| TASK REQUIREMENTS |
Beneath this task are records; count how many lines include the string "Total" and answer with that number alone.

** Opening DATASET EXCERPTS block **

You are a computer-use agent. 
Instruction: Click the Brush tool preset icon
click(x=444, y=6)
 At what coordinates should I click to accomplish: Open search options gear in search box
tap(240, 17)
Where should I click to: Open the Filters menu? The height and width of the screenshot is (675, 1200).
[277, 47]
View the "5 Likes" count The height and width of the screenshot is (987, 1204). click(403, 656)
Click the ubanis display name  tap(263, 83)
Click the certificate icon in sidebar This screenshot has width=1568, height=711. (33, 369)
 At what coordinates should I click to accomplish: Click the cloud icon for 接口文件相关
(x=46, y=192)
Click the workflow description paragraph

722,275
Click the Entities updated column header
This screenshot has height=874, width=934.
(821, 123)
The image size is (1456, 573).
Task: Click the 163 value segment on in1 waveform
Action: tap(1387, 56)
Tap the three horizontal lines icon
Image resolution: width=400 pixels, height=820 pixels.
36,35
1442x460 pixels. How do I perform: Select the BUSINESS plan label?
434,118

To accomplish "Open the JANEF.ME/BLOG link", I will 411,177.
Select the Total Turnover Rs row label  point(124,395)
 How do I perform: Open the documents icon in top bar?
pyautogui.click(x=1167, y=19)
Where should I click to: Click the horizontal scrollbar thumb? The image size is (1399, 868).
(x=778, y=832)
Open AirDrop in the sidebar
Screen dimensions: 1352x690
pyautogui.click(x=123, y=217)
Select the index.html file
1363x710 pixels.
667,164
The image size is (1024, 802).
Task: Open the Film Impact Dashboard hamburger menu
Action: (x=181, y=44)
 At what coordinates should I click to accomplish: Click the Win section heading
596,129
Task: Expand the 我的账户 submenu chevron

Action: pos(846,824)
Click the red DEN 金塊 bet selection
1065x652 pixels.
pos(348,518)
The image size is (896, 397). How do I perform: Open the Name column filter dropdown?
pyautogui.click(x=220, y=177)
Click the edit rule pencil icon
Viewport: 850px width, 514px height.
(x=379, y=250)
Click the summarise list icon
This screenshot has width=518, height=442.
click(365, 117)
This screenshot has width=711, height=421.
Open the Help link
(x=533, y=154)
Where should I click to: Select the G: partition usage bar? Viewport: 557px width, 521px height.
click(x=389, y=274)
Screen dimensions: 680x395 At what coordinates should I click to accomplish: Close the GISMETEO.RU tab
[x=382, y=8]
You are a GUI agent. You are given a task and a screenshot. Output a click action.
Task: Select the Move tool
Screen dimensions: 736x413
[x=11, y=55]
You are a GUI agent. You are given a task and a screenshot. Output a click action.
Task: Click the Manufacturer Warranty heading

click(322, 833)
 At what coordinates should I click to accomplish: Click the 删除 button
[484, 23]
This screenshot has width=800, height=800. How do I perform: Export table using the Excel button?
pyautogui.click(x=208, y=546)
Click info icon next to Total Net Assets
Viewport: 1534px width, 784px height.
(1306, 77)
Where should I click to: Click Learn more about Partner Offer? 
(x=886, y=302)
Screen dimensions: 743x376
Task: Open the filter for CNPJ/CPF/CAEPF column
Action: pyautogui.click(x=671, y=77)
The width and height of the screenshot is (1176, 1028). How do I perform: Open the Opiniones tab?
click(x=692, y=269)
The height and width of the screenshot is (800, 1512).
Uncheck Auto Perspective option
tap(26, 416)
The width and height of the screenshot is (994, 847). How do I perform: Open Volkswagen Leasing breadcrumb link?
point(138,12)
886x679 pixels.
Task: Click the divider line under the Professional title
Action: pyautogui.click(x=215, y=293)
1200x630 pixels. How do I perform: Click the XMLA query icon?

** Closing DATASET EXCERPTS block **

| RESULT OF THIS EXERCISE |
2